Son legítimos esos cortes, esas interrupciones que delimitan un momento siempre y cuando dentro de la narración no haya exclusiones.

Cuando se proyecta luz sobre algo en particular, y se lo destaca, es válido que nos preguntemos si en la escena narrada no había otras cosas que se dejan en la sombra.

Que, por descuido o con intención, se pretenden excluir. Para perpetuar así, un relato que únicamente destaque aquello que le interesa destacar al relator. Y este es el caso que me llama a salir del silencio.

No se puede, no se debe excluir del relato de los hechos que rodearon el plebiscito del 80 a la lucha popular. Cierto, fue desde la huelga general del 73 una lucha más en la penumbra de la clandestinidad que a la luz de los medios.
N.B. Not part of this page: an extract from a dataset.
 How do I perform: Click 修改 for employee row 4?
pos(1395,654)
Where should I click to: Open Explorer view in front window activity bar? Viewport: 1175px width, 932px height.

Pero fue determinante.

En un recuento a la ligera: la huelga general. La inmediata reafiliación a los sindicatos cenetistas. El “tiranos temblad” del 19 de abril del 74 que marcó para siempre una forma de cantar el himno.

Los sucesivos fracasos de los intentos de formar sindicatos, federaciones y una central nacionalista.

Los Primeros de Mayo.

Las pintadas, los volantes, las mil formas de comunicar. ¡La 30!

Desde su nacimiento, la dictadura estuvo aislada y ni la represión ni la plata dulce pudieron sacarla de ese aislamiento.

Cuando la CNT decidió levantar la huelga general y pasar a otras formas de lucha, lo hizo a sabiendas. El movimiento popular siempre tuvo las cosas claras. Pese a las reticencias de blancos baratos y colorados colaboracionistas.

Cierto, hubo héroes y traidores, pero estos últimos fueron los menos.

Cierto es también que hubo “habilidosos” que jugaron al filo de la navaja y salieron bien parados.

Son los mismos que hoy, con pretensiones de objetividad, pretenden ignorar, en el relato del episodio, la enorme acumulación de fuerzas que se había ido gestando en las sombras de la clandestinidad. En el boca a boca. Con una modesta hojita mimeografiada en “enterraderos”; distribuida en “buzones” y entregada para que circulara de mano en mano.

Me niego a que todo ese heroico trabajo subterráneo sea dejado de lado por quienes hoy destacan únicamente lo que fue público.

Rindo homenaje a todos. A quienes hablaron y a quienes votaron.

Y quiero simbolizar esa tenaz resistencia que no dudó en ocupar el lugar del compañero detenido o muerto en dos personas que me son muy caras. La Bruja José Paccella, que asumió la conducción, en el país, del Partido Comunista a partir de la caída del Centro de Dirección que encabezaba León Lev en el 79. Reconstruyó y condujo a sabiendas de lo cerca que estaba del peligro.

Cayó un poco antes del plebiscito, pero nos trasladó a los de “adentro” su firme convicción de que ganaría el NO.

Vivió, una vez recuperada la institucionalidad, una vida oscura y sin resentimientos. Nunca se quejó por no haber sido reconocido. Pobre y bastante solo, luchó contra su cáncer sin dejar que este le impidiera militar.

No tuve noticias de cuándo fue vencido por la enfermedad y lo asumo como una deuda.

El otro, un hermano de la vida: Félix Sebastián Ortiz. Integrando ese mismo Centro de Dirección, cayó y hasta hoy no sabemos de su final.

No me resigno a dejarlos en el olvido.